3) Forcing healthcare works to perform their jobs without subsequent PPE for their own protection, increasing their own health risks and creating serious issues for mental well-being when working in this environment day-in and day-out.

The healthcare system is designed to treat patients. Believing the system is not exceeding what it can handle because somehow "the system itself" is not damaged (which I'm not even sure what you mean by that) but dismissing patient care and outcomes is like evaluating a vehicle's crash rating, but not evaluating the damage to the vehicle occupants.


Tbh that sounds like a ridiculous standard. Our hospitals are fine as long as they haven't been hit in a nuclear first strike and are still standing?

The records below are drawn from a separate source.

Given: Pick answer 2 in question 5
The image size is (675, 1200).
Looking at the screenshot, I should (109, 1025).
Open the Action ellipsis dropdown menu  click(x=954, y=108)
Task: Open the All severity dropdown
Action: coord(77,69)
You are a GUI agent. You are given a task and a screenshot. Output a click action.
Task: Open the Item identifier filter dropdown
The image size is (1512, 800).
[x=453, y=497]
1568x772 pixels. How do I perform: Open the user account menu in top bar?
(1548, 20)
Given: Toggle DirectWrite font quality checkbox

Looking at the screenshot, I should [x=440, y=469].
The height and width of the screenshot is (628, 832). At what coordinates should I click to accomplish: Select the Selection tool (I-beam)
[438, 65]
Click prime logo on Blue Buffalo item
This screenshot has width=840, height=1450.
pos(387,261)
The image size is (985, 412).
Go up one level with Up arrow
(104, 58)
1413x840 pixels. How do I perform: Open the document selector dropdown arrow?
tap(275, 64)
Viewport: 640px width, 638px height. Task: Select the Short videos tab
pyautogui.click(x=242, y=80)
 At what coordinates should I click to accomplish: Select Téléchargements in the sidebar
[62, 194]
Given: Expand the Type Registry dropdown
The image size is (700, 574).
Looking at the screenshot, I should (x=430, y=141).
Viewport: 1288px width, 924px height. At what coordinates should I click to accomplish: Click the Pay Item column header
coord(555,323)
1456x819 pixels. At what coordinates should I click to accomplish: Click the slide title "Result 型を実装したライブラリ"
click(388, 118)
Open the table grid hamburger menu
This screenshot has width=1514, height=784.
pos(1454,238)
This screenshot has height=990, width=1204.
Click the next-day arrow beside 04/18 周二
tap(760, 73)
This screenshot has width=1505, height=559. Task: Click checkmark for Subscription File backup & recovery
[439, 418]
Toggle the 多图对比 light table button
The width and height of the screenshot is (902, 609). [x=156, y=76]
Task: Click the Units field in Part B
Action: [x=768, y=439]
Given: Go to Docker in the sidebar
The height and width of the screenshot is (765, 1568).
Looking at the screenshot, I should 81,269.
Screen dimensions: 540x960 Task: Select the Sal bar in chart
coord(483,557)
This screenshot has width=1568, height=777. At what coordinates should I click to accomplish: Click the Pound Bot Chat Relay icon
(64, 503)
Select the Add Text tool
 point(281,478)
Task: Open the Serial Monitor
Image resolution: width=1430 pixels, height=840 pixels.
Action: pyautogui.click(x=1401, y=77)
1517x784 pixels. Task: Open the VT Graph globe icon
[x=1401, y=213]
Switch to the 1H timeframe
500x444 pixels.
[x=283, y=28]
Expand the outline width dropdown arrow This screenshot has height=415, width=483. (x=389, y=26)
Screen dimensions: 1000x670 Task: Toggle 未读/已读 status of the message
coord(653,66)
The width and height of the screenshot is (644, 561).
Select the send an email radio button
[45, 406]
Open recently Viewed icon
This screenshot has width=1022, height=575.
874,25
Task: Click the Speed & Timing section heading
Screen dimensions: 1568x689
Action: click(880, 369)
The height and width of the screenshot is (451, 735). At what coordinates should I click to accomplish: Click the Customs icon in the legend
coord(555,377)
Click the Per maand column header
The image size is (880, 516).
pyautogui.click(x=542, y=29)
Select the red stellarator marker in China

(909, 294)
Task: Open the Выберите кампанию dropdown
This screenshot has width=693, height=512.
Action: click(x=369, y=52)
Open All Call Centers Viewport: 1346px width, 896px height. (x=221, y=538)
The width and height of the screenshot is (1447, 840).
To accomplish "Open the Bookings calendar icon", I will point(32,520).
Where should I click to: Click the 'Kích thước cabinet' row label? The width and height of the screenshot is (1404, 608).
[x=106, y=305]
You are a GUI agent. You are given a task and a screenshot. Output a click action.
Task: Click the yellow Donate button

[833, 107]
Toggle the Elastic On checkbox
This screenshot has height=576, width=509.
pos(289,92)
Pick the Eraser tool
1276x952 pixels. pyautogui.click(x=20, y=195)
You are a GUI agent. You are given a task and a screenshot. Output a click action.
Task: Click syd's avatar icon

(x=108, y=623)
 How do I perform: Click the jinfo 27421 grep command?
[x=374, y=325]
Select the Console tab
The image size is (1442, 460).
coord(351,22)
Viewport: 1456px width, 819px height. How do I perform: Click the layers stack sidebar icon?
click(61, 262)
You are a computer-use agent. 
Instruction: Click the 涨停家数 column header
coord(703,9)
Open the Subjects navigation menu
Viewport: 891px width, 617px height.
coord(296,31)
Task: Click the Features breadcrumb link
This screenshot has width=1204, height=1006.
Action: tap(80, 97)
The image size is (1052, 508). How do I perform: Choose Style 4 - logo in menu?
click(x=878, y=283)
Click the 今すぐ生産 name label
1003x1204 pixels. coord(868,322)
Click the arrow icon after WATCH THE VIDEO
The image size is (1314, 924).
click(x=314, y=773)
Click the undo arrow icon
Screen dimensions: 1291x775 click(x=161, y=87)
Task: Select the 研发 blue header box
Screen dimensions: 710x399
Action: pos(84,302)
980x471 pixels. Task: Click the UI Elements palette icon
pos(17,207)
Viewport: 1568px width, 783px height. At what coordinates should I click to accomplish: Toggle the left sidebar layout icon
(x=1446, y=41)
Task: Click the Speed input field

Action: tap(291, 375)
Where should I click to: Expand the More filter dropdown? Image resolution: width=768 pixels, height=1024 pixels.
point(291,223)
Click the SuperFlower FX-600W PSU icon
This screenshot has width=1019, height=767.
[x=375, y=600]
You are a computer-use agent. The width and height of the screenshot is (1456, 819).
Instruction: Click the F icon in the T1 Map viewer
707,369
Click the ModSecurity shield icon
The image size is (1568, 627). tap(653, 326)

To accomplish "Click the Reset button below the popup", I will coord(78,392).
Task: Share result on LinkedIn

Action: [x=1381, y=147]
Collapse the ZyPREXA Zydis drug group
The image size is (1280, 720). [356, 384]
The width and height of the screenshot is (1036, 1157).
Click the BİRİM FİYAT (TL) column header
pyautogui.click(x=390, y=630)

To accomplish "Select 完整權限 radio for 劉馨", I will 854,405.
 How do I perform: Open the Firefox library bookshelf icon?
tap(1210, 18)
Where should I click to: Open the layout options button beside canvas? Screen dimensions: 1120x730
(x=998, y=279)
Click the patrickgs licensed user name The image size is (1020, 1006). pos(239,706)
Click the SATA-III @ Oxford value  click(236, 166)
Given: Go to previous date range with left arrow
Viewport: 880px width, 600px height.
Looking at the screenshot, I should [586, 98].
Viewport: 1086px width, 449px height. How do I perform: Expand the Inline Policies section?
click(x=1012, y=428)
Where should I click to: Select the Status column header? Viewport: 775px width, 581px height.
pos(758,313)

(from another post) >To me, beyond what it is capable of handling - means that the system gets damaged - not the people that it is treating

I think your definition of "what they are capable of handling" (for some reason I can't reply to your other clarification of this definition) isn't one that many people would think is a good one. It may be technically correct in some domain, but this isn't it. Healthcare systems are there to provide healthcare for people, and if they can't do that (as in this situation) then they are incapable of handling it. In addition (in the UK at least, can't speak for anywhere else), this has led to not only ICU capacity being exceeded, but also routine healthcare being diminished - either because of people being unable to visit a hospital, or unwilling to do so.